Here is a working snippet:
// Get input as text
var input = `10
Alden Toshiko
Che Kortney
Che Dorian
Ronda Lindell
Sharon Alden
Dorian Quinn
Owen Sydnee
Alden Che
Dorian Tyra
Quinn Ally`;
// Build persons list with friends list
var persons =
// Take the input string
input
// Split it by any white-space to get array of words
.split(/\s+/)
// Skip the word at position 0: we don't need the line count
.slice(1)
// Loop over that array and build an object from it
.reduce(
// Arguments: obj = result from previous iteration
// name = current name in names array
// i = index in that array
// names = the whole array being looped over
(obj, name, i, names) => (
// Get the list of friends we already collected for this name.
// Create it as an empty array if not yet present.

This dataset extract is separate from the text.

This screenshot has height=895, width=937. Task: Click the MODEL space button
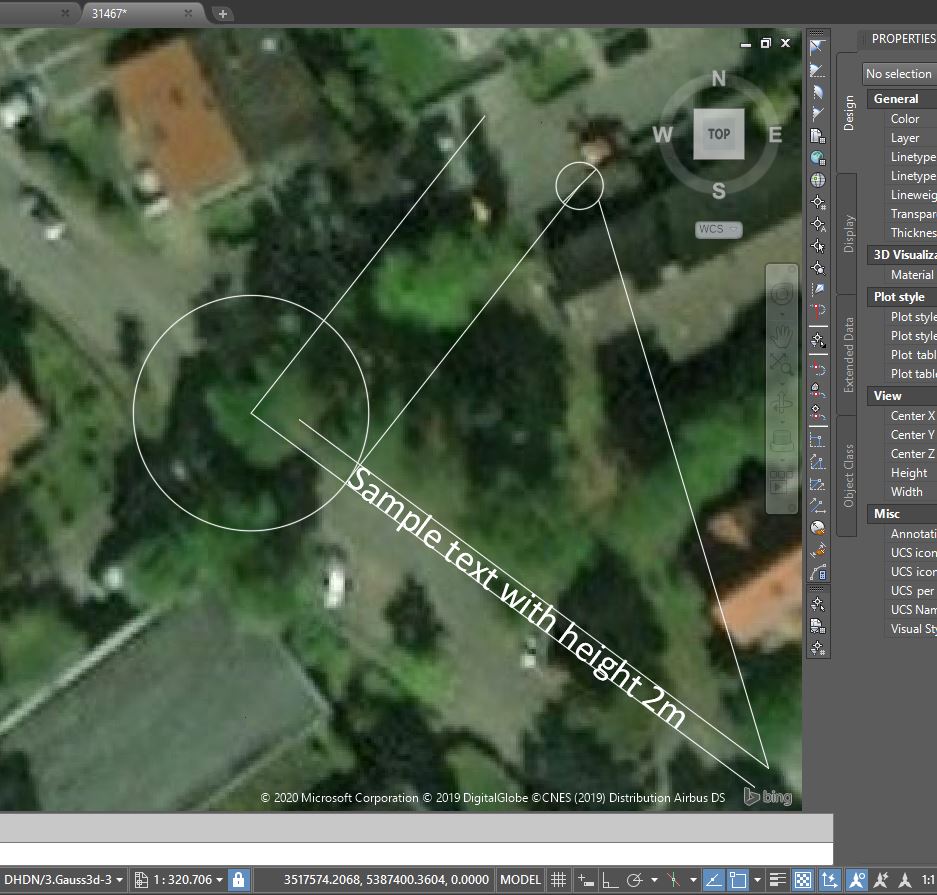click(520, 880)
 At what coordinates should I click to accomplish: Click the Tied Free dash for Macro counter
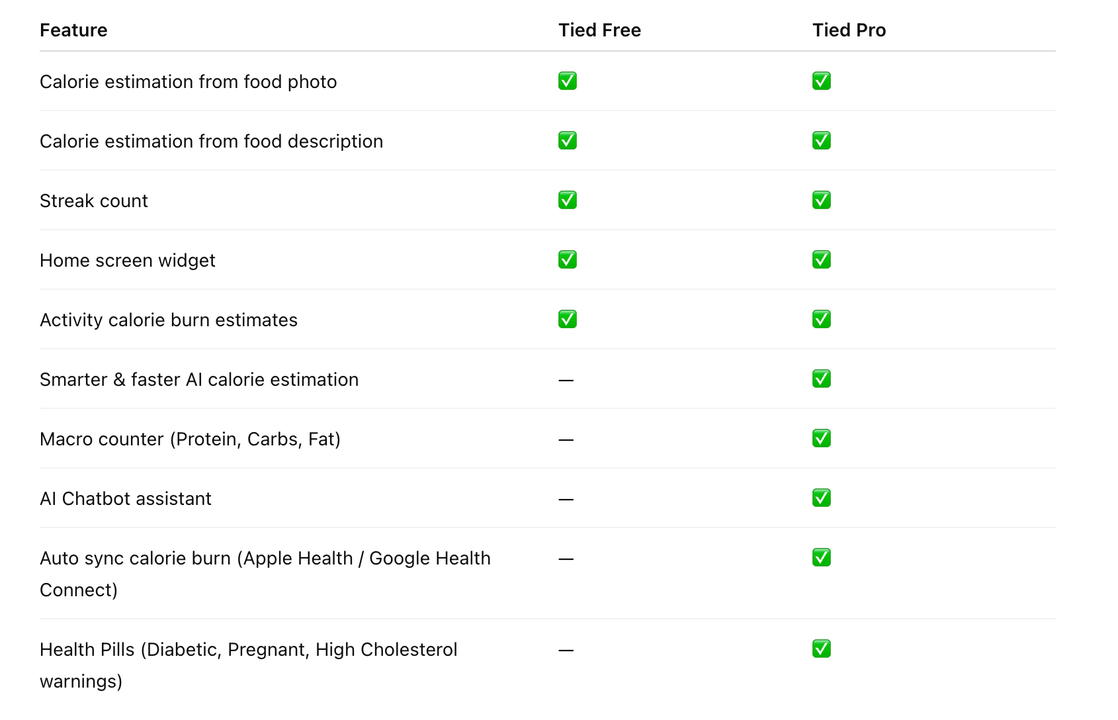[566, 440]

obj[name] = (obj[name] || [])
// Add to that list the previous/next name, depending
// whether we are at an odd or even position in the names array
.concat([names[i%2 ? i-1 : i+1]])
// Use the updated object as return value for this iteration
, obj)
// Start the above loop with an empty object
, {});
// Now we have a nice object structure:
// { [name1]: [friendName1,friendName2,...], [name2]: ... }
// Start with Quinn as the only person we currently look at.
var friends = ['Quinn'];
// Increment the distance for each "generation" of friends
// until there are none left.
for (var i = 0; friends.length; i++) {
// Replace the friends list with a new list,
// while giving the friends in the current list a distance
friends =
// Start with the current list of friends
friends
// Loop over these friends.
// Only keep those that still have a friends array (object) assigned to them,
// since the others were already assigned a distance number.
.filter(friend => typeof persons[friend] === "object")

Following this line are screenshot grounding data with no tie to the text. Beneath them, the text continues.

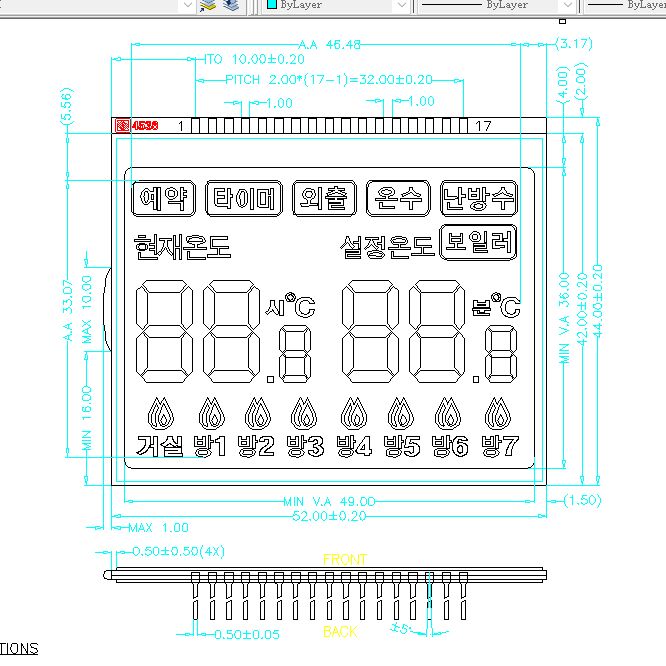Select the flame icon above 방3
This screenshot has width=666, height=666.
tap(303, 412)
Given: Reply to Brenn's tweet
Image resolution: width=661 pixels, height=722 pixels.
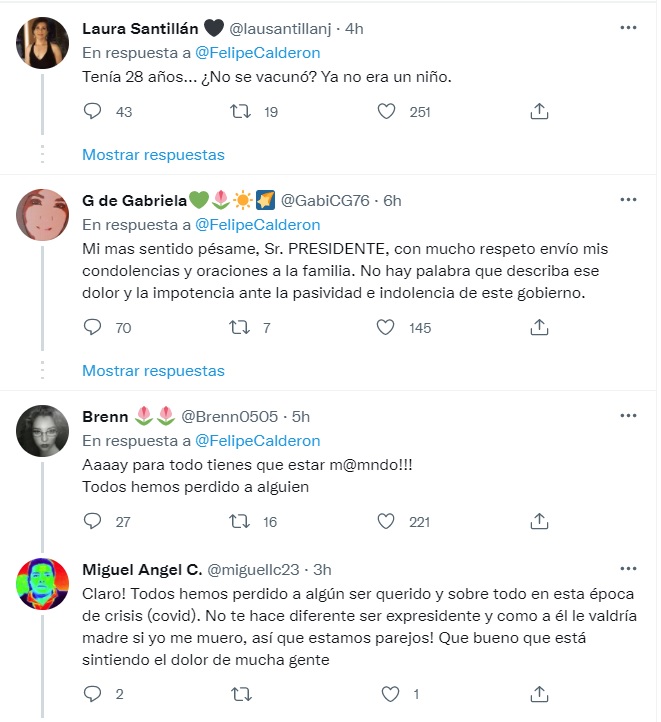Looking at the screenshot, I should pos(93,521).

// Loop over those friends again, building a new list of friends
.reduce((friends, friend, k) => [
// Add this friends' friends to the new list
friends.concat(persons[friend]),
// ... and then replace this friends' friend list
// by the current distance we are at.
persons[friend] = i
// Return the first of the above two results (the new list)
// for the next iteration.
][0]
// Start with an empty array for the new friends list
, []);
}
// Now we have for each person that connects to Quinn a number:
// { [name1]: number, ... }
// Convert this to a format suitable to output
var result =
// Get list of names from the object (they are the keys)
Object.keys(persons)
// Sort that list of names
.sort()
// Loop over these names to format them
.map(name =>
// Format as "name: distance" or "name: uncool" depending on whether there
// still is an array of friends (object) in this entry
name + ': ' + (typeof persons[name] == 'object' ? 'uncool' : persons[name]));
// Output the result in the console
console.log(result);
And a more verbose, but easier to understand version:
// Get input as text
var input = `10
Alden Toshiko
Che Kortney
Che Dorian
Ronda Lindell
Sharon Alden
Dorian Quinn
Owen Sydnee
Alden Che
Dorian Tyra
Quinn Ally`;
// Build persons list with friends list
// Take the input string
var persons = input;
// Split it by any white-space to get array of words
persons = persons.split(/\s+/)
// Skip the word at position 0: we don't need the line count
persons = persons.slice(1)
// Loop over that array and build an object from it
var obj = {}; // Start loop with an empty object
for (var i = 0; i < persons.length; i++) {
var name = persons[i]; // name = current name in names array
// Get the list of friends we already collected for this name.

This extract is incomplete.